Will James

This post highlights the life and work of artist Will James, the famous author of Smoky the Cow Horse. I had the rare opportunity to see a self portrait that James painted on the wall of a remote cabin in the mountains of New Mexico and that sparked my interest in his life and work.

Down The Road with the Original Buffalo Dale

Welcome back.  After a recent excursion to a remote cowboy cabin located in the mountains at an altitude of 10,000 feet on Waite Phillips beloved UU Bar Ranch outside of Cimarron, New Mexico, I became interested in the life of Will James. James was a cowboy who had worked cattle on the ranch at one time and he had stayed in the cabin with other hands. A large self portrait that he drew on one of the inside walls was proof that he had in fact been there, along with other men some of whom simply carved their names on the surrounding timbers. “Chope Phillips 1939” is clearly engraved on the inside of the door as were the names and dates of others who are now just memories to everyone except the occasional guest at this historic cabin which was built in the days of the real cowboys.  There is no electric or running water here and at this altitude summers are short and winters are tough. My guide told me that 60 foot drifts are not unusual but no one stays up here in the winter except for hunters and at times the remote cabin on this part of the ranch can be completely inaccessible. I was also told that this rugged area is used for troop training by our armed forces because it resembles the mountainous terrain in Pakistan and Afghanistan. The ranch contains literally thousands of acres that are untouched by mankind and will probably never be developed in our lifetime.

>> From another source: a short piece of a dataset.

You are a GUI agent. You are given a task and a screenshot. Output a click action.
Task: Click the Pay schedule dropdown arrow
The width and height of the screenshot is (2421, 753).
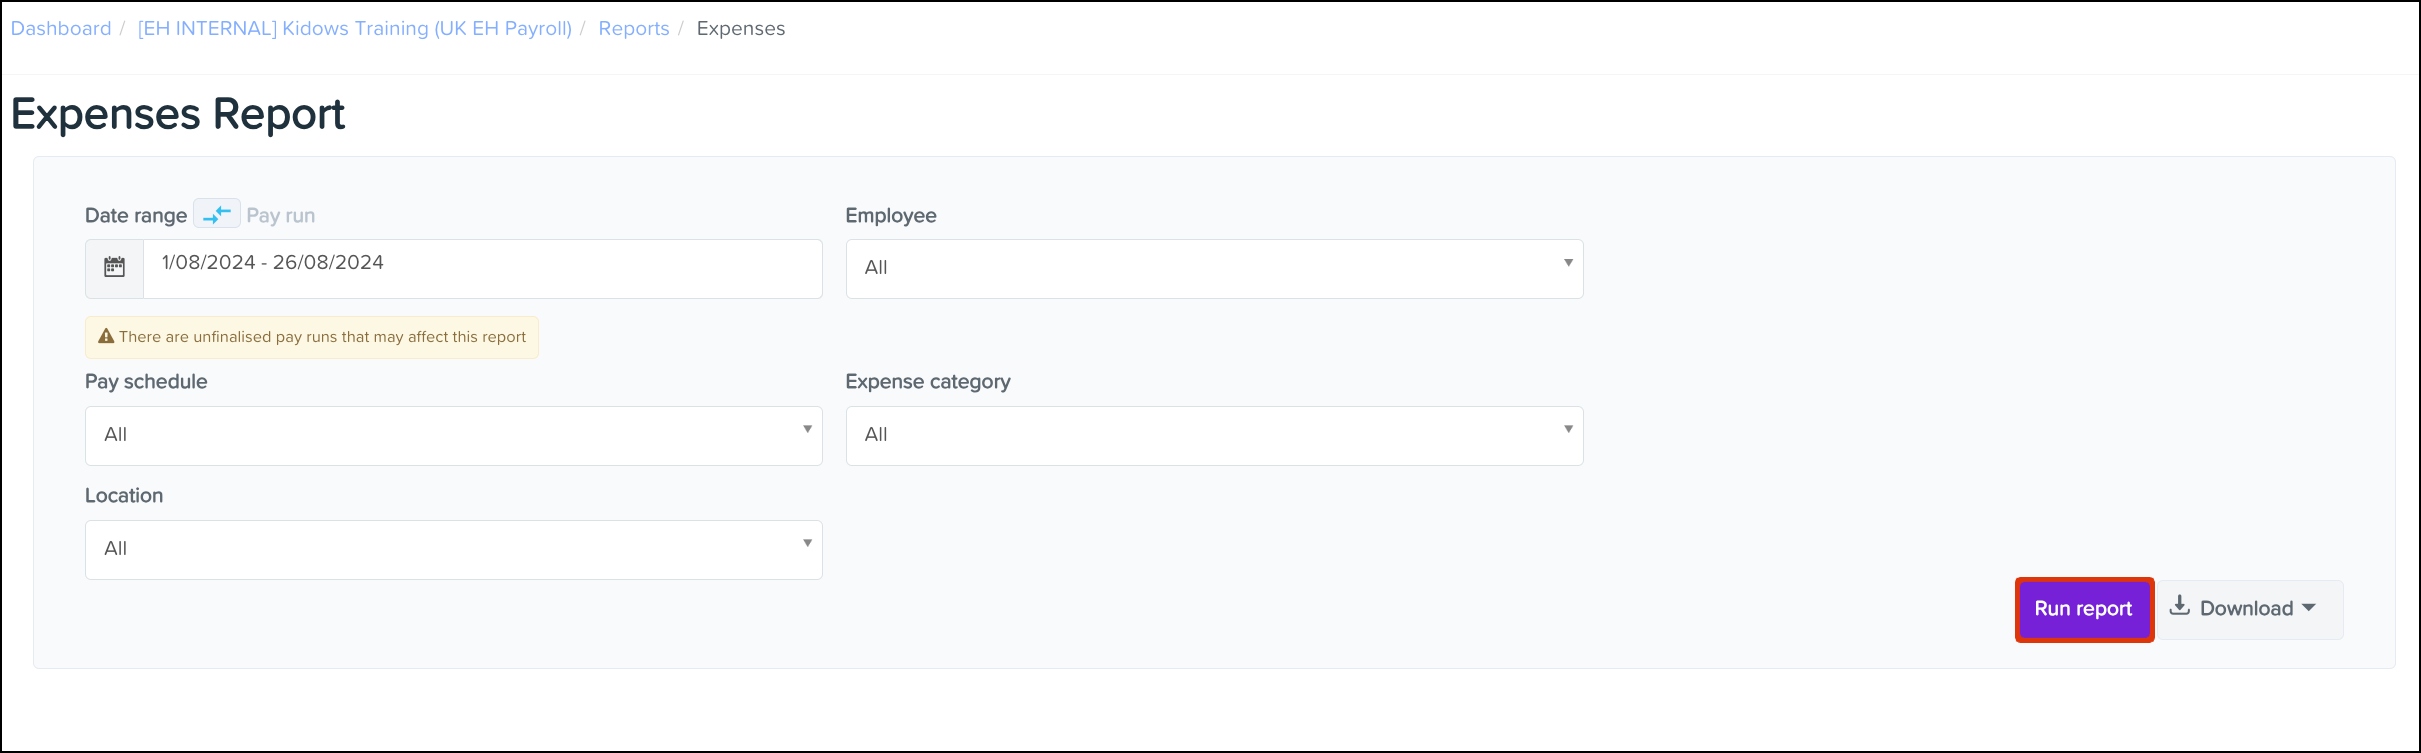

Now that you have the setting back to just who was Will James?

According to the Will James Society, Will was born Joseph Ernest Nephtali Dufault in 1892 in Saint- Nazaire -d’Acton, Quebec, Canada. As a small child he began drawing on the floors of the family home but he always wanted to be a cowboy. When he was grown he moved to the western province of Saskatchewan where he learned to be a western cowboy but around 1910 he was accused of stealing cattle and fled to the United States.

In the states he changed his name to William Roderick James and began drifting from ranch to ranch doing cowboy work. After a brief time in jail for cattle rustling he found work as a movie stuntman and then enlisted in the U.S. Army from 1918-1919. Throughout these years he continued to draw and also to write about his experiences.

His first book, Bucking Horse Riders was published in 1922 and it was followed by several short stories and books, giving him enough money to buy a small ranch of his own and concentrate on writing and drawing full time. His most famous book, Smokey the Cow Horse was published in 1926 and three film versions were made of the story.

James also wrote a fictionalized autobiography, Lone Cowboy in 1930 which became a Book-of-the Month Club bestseller. His last book The American Cowboy came out in 1942, the same year he died in Hollywood, CA. In all James wrote and illustrated 23 books about the west and ranch life.